Extracted entries »

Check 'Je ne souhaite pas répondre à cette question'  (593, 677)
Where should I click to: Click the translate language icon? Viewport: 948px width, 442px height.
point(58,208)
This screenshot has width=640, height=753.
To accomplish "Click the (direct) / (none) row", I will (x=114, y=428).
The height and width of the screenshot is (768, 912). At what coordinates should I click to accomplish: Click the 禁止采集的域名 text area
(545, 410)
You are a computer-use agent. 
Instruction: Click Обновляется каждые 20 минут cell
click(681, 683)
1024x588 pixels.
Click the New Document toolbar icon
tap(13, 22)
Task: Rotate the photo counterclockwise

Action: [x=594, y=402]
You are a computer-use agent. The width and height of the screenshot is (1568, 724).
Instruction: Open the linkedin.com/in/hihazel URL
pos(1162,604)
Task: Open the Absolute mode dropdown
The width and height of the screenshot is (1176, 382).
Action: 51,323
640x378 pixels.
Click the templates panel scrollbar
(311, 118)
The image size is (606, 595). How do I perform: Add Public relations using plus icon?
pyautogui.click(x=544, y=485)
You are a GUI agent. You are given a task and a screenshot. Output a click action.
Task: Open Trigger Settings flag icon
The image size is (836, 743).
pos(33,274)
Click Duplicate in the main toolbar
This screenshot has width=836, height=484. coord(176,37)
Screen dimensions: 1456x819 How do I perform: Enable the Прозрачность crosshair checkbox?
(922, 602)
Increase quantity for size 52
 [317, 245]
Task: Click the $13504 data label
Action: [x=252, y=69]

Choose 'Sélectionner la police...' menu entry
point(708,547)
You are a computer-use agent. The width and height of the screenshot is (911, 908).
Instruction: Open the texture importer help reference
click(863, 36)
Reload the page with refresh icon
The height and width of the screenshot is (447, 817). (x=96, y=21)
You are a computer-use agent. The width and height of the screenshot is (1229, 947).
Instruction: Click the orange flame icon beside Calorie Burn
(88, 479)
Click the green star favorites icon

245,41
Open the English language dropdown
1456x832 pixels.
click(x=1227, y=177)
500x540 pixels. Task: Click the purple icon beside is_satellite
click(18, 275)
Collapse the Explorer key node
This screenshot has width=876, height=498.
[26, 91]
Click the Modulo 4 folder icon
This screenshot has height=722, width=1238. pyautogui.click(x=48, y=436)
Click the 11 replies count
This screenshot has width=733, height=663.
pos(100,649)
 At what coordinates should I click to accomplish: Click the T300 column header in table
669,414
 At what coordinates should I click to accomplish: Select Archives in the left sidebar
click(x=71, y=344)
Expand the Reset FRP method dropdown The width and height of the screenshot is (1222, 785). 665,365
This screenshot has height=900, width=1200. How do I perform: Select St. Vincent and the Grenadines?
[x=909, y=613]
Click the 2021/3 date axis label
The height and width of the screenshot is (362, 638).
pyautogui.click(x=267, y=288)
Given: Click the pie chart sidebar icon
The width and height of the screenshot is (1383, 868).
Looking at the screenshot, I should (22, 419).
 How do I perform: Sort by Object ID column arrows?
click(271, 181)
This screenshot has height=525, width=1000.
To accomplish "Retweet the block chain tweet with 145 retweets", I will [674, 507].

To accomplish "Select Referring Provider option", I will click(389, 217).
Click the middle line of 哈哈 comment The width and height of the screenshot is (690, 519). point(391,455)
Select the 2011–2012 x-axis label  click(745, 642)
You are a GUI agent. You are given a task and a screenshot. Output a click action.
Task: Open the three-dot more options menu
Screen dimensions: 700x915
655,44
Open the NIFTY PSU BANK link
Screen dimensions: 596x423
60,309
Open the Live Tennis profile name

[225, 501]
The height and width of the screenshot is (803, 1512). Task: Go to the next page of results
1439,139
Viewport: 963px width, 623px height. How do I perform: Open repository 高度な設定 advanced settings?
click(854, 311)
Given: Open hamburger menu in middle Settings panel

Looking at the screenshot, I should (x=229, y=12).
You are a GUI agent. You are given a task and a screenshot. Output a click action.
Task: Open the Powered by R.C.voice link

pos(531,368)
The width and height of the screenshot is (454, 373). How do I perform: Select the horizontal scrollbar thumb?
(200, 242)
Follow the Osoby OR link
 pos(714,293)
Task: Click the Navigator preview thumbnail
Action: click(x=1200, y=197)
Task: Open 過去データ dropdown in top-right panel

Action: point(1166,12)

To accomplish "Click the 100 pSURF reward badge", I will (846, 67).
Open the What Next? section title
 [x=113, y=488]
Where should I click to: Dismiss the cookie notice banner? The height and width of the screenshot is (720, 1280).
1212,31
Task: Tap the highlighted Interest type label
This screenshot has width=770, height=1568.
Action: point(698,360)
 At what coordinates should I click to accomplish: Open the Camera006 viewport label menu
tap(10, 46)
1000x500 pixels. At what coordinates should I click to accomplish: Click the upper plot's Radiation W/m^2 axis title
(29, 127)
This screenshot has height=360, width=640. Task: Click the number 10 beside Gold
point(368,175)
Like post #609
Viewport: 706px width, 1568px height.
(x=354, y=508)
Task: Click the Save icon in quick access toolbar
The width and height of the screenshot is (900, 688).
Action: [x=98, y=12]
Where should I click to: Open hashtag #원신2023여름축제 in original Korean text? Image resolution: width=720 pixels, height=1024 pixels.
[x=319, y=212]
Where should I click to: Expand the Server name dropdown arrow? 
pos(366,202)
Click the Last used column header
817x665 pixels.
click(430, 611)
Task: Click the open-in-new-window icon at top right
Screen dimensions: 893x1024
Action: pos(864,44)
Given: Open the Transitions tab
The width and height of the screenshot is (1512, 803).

Problem to solve »
Search the entries above for "will". Show every line that has it.

Task result »
To accomplish "Click the (direct) / (none) row", I will (x=114, y=428).
To accomplish "Retweet the block chain tweet with 145 retweets", I will [674, 507].
To accomplish "Select Referring Provider option", I will click(389, 217).
To accomplish "Click the 100 pSURF reward badge", I will (846, 67).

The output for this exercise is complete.